Worldwide, he notes, few labs use this technique. "It's not for beginners," he said. "This is a very dangerous thing, and obviously you have to have the facilities to contain it, you have to know what you're doing with it, and you have to take stringent safety precautions."

But he considers it worth the risk, because it can reveal dangerous side effects that other techniques may miss. For example, one vaccine showed great promise in another lab - it killed the TB bacteria without harming the mice. So the researchers asked Professor Orme to try it on his mice.

"And when we tested this vaccine under these conditions, it was, um, fatal, not to put too fine a word on it," he recalled.

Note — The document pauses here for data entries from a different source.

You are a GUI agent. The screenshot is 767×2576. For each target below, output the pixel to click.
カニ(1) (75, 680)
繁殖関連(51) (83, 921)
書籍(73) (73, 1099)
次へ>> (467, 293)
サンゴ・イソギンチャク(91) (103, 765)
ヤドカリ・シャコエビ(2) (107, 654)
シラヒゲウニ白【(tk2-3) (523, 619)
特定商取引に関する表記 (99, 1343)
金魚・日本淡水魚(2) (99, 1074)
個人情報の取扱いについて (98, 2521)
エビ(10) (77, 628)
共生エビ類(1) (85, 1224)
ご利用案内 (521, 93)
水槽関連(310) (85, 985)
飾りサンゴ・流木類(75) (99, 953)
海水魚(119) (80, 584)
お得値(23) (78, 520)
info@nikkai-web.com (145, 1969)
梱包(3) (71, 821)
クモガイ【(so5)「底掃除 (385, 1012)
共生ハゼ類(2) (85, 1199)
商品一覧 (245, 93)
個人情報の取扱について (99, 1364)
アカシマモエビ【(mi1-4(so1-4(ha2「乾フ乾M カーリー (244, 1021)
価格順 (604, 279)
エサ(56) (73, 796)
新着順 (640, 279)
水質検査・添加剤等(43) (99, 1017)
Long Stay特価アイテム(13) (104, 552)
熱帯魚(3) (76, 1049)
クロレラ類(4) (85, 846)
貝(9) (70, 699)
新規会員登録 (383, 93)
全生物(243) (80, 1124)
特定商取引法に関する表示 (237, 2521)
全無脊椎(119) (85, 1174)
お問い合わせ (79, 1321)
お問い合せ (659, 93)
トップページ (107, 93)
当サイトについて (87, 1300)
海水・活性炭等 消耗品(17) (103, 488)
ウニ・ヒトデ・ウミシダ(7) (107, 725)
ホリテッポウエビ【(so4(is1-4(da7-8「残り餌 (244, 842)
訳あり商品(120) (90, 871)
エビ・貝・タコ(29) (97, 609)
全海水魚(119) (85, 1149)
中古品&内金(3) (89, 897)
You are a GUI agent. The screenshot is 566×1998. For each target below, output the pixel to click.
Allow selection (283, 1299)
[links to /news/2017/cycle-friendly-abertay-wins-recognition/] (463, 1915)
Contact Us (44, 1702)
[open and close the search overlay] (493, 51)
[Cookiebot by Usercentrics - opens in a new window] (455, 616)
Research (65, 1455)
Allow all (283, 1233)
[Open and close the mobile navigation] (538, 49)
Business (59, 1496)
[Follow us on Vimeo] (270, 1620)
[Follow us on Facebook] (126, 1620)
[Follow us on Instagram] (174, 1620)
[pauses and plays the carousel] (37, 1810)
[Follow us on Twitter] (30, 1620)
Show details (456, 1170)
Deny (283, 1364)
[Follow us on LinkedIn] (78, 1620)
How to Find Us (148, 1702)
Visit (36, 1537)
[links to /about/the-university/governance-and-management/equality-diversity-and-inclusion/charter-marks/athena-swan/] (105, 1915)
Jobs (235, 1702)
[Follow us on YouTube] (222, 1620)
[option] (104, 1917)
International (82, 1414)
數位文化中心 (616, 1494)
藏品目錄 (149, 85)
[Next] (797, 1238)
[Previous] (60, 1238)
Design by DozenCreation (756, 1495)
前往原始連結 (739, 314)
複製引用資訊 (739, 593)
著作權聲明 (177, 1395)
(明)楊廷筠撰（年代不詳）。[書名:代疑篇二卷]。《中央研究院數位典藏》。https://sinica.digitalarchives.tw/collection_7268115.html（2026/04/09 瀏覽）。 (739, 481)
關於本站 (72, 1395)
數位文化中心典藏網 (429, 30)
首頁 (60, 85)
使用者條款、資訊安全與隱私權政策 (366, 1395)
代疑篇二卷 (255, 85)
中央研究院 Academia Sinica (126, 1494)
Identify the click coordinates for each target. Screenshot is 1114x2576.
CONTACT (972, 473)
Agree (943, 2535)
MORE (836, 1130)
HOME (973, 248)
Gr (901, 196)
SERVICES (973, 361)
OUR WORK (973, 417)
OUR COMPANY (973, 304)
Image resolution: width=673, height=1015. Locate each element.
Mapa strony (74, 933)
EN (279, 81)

But other vaccines have shown great promise. The Colorado State University scientist highlights one of them by showing a photograph of lung tissue ravaged by TB. It was taken before a new post-exposure vaccine was injected into sick guinea pigs. A second photograph, taken two years later, shows the animals' lung tissue healthy again. Ian Orme says it's the first time he's seen a vaccine that reversed TB damage in an animal. He hopes for similar results someday in human beings.

"We don't know how many of those are going to work, but certainly I think some of them will, and so I think we can definitely improve vaccination against TB in the next fifty years," he says. "And I think a combination of vaccination in the long term and chemotherapy for the shorter term, we could make very considerable inroads into this really horrible disease."

Thanks to a grant from the National Institute of Allergy and Infectious Diseases, research centers around the world can send their experimental TB vaccines to Colorado State University, free of charge, for testing. To date, Ian Orme and his team have received over 100 samples.